About this exercise: Exactly as they stand, give the records below again, with no images.

Available data:
---*---

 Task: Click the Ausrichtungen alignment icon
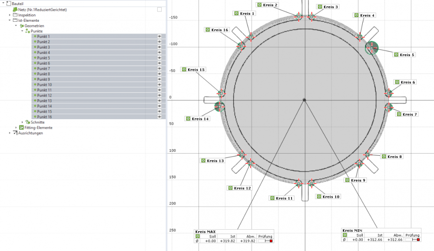15,133
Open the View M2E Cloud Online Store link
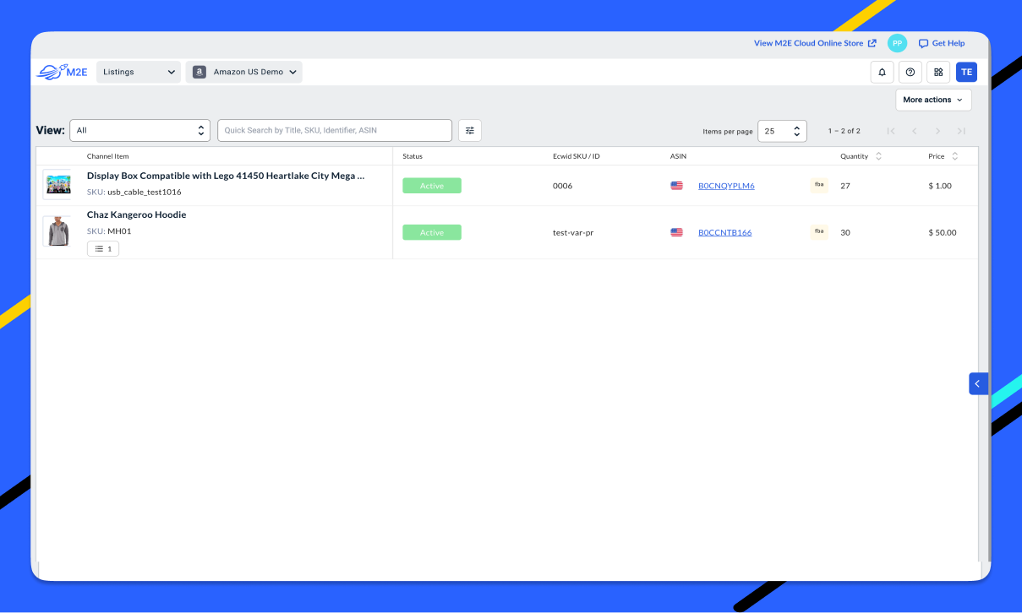1022x613 pixels. point(809,43)
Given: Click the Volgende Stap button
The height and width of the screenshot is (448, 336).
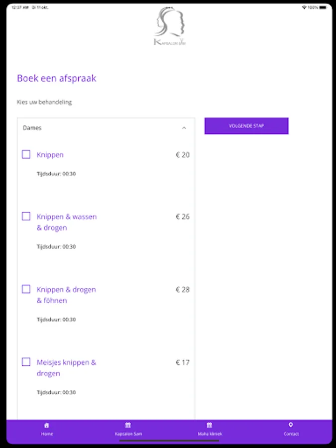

---*---

Expected answer:
 Task: Click the Ausrichtungen alignment icon
15,133
Open the View M2E Cloud Online Store link
1022x613 pixels. point(809,43)
Given: Click the Volgende Stap button
The height and width of the screenshot is (448, 336).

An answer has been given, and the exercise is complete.